Materials provided

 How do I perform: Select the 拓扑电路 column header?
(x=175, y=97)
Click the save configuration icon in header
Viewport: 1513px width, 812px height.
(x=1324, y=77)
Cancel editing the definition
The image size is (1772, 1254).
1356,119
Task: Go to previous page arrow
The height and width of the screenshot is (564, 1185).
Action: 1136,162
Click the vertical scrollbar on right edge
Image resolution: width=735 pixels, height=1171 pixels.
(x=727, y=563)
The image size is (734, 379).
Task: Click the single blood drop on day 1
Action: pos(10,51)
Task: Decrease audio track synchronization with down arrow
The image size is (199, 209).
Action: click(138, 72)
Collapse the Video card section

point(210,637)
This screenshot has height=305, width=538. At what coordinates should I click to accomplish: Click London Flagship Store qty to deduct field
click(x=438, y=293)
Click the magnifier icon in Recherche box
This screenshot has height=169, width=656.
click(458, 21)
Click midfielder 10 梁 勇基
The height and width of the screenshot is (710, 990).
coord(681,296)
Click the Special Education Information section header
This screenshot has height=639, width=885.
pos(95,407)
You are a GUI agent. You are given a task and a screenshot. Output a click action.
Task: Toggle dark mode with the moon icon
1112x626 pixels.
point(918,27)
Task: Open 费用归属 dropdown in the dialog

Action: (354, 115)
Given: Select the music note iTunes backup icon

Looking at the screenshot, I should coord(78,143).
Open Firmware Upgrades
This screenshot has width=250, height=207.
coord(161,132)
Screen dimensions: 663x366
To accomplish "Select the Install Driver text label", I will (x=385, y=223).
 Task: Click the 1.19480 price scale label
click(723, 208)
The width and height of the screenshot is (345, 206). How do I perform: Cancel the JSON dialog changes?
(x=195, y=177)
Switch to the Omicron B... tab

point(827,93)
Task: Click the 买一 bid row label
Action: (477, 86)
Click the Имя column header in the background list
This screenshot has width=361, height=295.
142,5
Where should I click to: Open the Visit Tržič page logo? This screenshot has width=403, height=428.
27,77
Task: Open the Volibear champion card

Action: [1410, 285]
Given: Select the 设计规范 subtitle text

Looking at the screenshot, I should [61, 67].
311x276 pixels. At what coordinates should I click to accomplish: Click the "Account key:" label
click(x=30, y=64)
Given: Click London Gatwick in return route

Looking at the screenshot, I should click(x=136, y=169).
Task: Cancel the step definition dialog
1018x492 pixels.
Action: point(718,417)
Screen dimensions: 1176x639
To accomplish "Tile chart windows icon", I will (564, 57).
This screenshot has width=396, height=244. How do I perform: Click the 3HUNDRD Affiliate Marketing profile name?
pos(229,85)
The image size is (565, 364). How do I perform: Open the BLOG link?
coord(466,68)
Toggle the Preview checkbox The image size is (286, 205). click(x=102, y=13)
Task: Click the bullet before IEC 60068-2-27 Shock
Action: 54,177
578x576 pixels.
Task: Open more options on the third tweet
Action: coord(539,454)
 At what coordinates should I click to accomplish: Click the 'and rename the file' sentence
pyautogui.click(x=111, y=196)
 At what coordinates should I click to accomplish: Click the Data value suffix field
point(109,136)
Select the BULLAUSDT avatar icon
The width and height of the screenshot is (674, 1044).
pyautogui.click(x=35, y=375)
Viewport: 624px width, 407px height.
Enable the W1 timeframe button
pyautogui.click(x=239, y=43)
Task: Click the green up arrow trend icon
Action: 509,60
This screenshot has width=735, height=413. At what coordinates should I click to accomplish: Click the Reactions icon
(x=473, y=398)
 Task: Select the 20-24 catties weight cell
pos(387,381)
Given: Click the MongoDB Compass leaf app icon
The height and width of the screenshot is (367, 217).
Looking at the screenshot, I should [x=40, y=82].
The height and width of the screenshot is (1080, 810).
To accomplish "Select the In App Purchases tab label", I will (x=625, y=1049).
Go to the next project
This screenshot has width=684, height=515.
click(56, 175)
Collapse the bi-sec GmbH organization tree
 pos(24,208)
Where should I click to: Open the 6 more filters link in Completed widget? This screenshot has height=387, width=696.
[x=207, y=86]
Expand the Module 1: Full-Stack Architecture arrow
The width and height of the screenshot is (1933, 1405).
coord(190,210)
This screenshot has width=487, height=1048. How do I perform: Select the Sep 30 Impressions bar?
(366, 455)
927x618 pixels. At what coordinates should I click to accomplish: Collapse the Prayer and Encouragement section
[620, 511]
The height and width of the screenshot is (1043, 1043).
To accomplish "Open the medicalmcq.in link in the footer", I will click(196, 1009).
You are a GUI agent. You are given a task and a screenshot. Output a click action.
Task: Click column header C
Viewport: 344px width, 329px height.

Request
Reproduce all of the data above line for line, changing nothing.

Response below
 How do I perform: Select the 拓扑电路 column header?
(x=175, y=97)
Click the save configuration icon in header
Viewport: 1513px width, 812px height.
(x=1324, y=77)
Cancel editing the definition
The image size is (1772, 1254).
1356,119
Task: Go to previous page arrow
The height and width of the screenshot is (564, 1185).
Action: 1136,162
Click the vertical scrollbar on right edge
Image resolution: width=735 pixels, height=1171 pixels.
(x=727, y=563)
The image size is (734, 379).
Task: Click the single blood drop on day 1
Action: pos(10,51)
Task: Decrease audio track synchronization with down arrow
The image size is (199, 209).
Action: click(138, 72)
Collapse the Video card section

point(210,637)
This screenshot has height=305, width=538. At what coordinates should I click to accomplish: Click London Flagship Store qty to deduct field
click(x=438, y=293)
Click the magnifier icon in Recherche box
This screenshot has height=169, width=656.
click(458, 21)
Click midfielder 10 梁 勇基
The height and width of the screenshot is (710, 990).
coord(681,296)
Click the Special Education Information section header
This screenshot has height=639, width=885.
pos(95,407)
You are a GUI agent. You are given a task and a screenshot. Output a click action.
Task: Toggle dark mode with the moon icon
1112x626 pixels.
point(918,27)
Task: Open 费用归属 dropdown in the dialog

Action: (354, 115)
Given: Select the music note iTunes backup icon

Looking at the screenshot, I should coord(78,143).
Open Firmware Upgrades
This screenshot has width=250, height=207.
coord(161,132)
Screen dimensions: 663x366
To accomplish "Select the Install Driver text label", I will (x=385, y=223).
 Task: Click the 1.19480 price scale label
click(723, 208)
The width and height of the screenshot is (345, 206). How do I perform: Cancel the JSON dialog changes?
(x=195, y=177)
Switch to the Omicron B... tab

point(827,93)
Task: Click the 买一 bid row label
Action: (477, 86)
Click the Имя column header in the background list
This screenshot has width=361, height=295.
142,5
Where should I click to: Open the Visit Tržič page logo? This screenshot has width=403, height=428.
27,77
Task: Open the Volibear champion card

Action: [1410, 285]
Given: Select the 设计规范 subtitle text

Looking at the screenshot, I should [61, 67].
311x276 pixels. At what coordinates should I click to accomplish: Click the "Account key:" label
click(x=30, y=64)
Given: Click London Gatwick in return route

Looking at the screenshot, I should click(x=136, y=169).
Task: Cancel the step definition dialog
1018x492 pixels.
Action: point(718,417)
Screen dimensions: 1176x639
To accomplish "Tile chart windows icon", I will (564, 57).
This screenshot has width=396, height=244. How do I perform: Click the 3HUNDRD Affiliate Marketing profile name?
pos(229,85)
The image size is (565, 364). How do I perform: Open the BLOG link?
coord(466,68)
Toggle the Preview checkbox The image size is (286, 205). click(x=102, y=13)
Task: Click the bullet before IEC 60068-2-27 Shock
Action: 54,177
578x576 pixels.
Task: Open more options on the third tweet
Action: coord(539,454)
 At what coordinates should I click to accomplish: Click the 'and rename the file' sentence
pyautogui.click(x=111, y=196)
 At what coordinates should I click to accomplish: Click the Data value suffix field
point(109,136)
Select the BULLAUSDT avatar icon
The width and height of the screenshot is (674, 1044).
pyautogui.click(x=35, y=375)
Viewport: 624px width, 407px height.
Enable the W1 timeframe button
pyautogui.click(x=239, y=43)
Task: Click the green up arrow trend icon
Action: 509,60
This screenshot has width=735, height=413. At what coordinates should I click to accomplish: Click the Reactions icon
(x=473, y=398)
 Task: Select the 20-24 catties weight cell
pos(387,381)
Given: Click the MongoDB Compass leaf app icon
The height and width of the screenshot is (367, 217).
Looking at the screenshot, I should [x=40, y=82].
The height and width of the screenshot is (1080, 810).
To accomplish "Select the In App Purchases tab label", I will (x=625, y=1049).
Go to the next project
This screenshot has width=684, height=515.
click(56, 175)
Collapse the bi-sec GmbH organization tree
 pos(24,208)
Where should I click to: Open the 6 more filters link in Completed widget? This screenshot has height=387, width=696.
[x=207, y=86]
Expand the Module 1: Full-Stack Architecture arrow
The width and height of the screenshot is (1933, 1405).
coord(190,210)
This screenshot has width=487, height=1048. How do I perform: Select the Sep 30 Impressions bar?
(366, 455)
927x618 pixels. At what coordinates should I click to accomplish: Collapse the Prayer and Encouragement section
[620, 511]
The height and width of the screenshot is (1043, 1043).
To accomplish "Open the medicalmcq.in link in the footer", I will click(196, 1009).
You are a GUI agent. You are given a task and a screenshot. Output a click action.
Task: Click column header C
Viewport: 344px width, 329px height.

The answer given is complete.